Over the past several years, healthcare policy has been a major national issue sparking debates at every level. President Barack Obama made healthcare reform a signature issue of his presidency and signed into law the Patient Protection and Affordable Care Act, more commonly known as the ACA, in 2010. In broad terms the ACA implemented several changes to the health insurance market, and included an individual mandate requiring all Americans to have insurance coverage and an employer mandate requiring most employers to provide health insurance to employees.
The ACA has been politically controversial from the very beginning. Since 2010, the ACA has faced political, logistical, and legal challenges. Two of the most significant challenges came in the Supreme Court cases of the National Federation of Independent Businesses v. Sebelius and, more recently, King v. Burwell. The Court’s decisions in both cases had implications at KSB Hospital and in hospitals across the United States.

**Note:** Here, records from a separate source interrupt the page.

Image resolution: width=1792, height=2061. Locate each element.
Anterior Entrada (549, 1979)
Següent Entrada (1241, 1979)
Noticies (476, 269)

The first case, NFIB v. Sebelius, was argued before the court in 2012 and was based on the argument of whether enforcement of the individual mandate was within the power of Congress to levy taxes. The Supreme Court upheld the ACA in that key question.
The second case, King v. Burwell, was argued before the court earlier this summer. In its recently announced decision, the Court again upheld the ACA. In this case the central question was whether or not subsidies to individuals who purchase their own insurance coverage could be lawfully paid in all states, or just in those states who had established their own health insurance marketplace.
The impact of King v. Burwell at KSB is that our patients who bought insurance through the healthcare.gov website and received a subsidy to help pay for it will continue to receive that subsidy and maintain insurance coverage. The ruling was especially important in Illinois because Illinois was one of the states who did not establish its own marketplace, instead choosing to refer citizens to the federal government’s website of healthcare.gov
While these and other government actions have significant impacts on healthcare and hospitals like KSB, our core mission of serving the healthcare needs of our community has not changed since our founding in 1897.